* [RECORDS]
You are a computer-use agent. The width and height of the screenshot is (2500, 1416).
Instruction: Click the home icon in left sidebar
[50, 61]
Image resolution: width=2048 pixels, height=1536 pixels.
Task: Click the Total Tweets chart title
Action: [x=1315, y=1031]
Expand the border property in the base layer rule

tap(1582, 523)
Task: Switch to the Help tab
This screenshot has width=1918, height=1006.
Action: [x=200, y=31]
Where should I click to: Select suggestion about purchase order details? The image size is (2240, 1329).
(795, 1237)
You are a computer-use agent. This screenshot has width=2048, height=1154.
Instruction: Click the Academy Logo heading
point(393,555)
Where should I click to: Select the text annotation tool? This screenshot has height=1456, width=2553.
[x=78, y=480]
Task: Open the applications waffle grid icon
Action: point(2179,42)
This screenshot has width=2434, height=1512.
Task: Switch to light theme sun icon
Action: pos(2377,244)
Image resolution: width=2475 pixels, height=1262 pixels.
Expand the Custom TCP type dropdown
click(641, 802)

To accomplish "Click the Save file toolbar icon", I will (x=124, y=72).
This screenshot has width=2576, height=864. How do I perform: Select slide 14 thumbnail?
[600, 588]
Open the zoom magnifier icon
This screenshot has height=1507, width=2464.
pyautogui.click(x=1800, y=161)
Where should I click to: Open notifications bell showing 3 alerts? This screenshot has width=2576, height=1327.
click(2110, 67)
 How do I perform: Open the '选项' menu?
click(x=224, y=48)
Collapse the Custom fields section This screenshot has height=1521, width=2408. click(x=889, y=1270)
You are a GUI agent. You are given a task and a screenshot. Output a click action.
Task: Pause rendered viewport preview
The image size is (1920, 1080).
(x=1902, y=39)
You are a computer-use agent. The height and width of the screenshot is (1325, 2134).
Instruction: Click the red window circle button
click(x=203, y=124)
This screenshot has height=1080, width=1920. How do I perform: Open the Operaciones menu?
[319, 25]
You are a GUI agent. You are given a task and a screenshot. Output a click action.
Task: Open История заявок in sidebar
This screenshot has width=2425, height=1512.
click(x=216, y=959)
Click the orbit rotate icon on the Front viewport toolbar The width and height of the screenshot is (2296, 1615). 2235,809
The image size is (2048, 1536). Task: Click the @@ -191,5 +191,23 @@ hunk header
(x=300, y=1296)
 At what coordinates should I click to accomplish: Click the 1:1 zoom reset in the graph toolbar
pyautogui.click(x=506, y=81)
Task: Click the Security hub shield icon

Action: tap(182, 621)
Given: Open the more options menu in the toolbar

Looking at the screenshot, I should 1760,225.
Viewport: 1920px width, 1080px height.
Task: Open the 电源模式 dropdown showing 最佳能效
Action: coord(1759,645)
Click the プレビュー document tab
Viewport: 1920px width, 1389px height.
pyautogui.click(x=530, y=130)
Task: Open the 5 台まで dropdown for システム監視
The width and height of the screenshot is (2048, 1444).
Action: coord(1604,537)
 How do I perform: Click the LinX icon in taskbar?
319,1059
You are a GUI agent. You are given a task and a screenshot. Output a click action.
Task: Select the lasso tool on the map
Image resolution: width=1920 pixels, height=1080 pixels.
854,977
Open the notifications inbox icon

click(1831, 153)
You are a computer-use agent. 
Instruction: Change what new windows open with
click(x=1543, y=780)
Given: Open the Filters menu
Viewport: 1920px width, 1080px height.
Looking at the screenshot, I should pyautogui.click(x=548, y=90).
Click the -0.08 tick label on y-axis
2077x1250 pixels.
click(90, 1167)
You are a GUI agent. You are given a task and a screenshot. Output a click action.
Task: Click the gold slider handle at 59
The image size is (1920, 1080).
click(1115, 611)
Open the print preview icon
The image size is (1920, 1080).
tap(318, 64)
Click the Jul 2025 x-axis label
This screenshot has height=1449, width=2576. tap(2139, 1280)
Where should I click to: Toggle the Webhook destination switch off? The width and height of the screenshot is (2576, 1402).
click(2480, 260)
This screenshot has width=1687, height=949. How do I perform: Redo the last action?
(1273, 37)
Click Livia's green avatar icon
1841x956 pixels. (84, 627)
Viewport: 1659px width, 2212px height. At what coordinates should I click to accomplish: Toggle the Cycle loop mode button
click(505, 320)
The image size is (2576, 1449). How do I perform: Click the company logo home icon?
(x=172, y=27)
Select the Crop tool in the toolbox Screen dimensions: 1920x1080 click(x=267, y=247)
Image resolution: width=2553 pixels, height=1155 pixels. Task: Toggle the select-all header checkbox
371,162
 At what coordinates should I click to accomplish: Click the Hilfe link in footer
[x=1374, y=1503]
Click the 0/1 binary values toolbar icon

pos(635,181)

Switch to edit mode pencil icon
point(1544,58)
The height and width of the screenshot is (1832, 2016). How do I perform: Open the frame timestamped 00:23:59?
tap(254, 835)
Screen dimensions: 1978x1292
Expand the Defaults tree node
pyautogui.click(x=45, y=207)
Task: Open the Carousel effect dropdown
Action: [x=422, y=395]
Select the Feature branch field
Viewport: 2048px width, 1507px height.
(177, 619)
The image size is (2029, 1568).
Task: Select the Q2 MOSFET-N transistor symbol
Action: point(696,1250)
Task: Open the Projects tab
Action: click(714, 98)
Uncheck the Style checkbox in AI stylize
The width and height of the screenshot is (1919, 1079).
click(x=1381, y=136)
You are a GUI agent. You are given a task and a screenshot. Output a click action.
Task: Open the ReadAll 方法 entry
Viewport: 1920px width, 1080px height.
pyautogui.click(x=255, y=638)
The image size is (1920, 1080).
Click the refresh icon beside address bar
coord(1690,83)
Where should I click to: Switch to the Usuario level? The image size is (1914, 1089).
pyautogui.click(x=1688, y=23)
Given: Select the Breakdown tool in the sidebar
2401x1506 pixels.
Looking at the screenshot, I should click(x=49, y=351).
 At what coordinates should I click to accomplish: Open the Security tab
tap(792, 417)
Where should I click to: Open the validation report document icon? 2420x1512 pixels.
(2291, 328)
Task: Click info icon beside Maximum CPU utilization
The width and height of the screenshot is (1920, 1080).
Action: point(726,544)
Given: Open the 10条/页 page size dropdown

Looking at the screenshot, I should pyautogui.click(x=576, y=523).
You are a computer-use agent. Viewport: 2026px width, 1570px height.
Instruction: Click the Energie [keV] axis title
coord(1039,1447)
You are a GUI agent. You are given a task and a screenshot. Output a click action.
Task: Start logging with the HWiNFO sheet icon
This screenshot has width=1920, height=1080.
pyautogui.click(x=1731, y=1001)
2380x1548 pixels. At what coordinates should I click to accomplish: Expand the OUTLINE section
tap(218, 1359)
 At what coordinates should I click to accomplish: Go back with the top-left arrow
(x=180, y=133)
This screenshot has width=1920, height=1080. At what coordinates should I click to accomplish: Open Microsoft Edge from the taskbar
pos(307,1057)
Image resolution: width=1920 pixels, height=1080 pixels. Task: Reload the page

* [TASK TO CARRY OUT] The expected answer is every line above in which the word "dimensions" appears.

* [WRITTEN ANSWER]
Select the Crop tool in the toolbox Screen dimensions: 1920x1080 click(x=267, y=247)
Screen dimensions: 1978x1292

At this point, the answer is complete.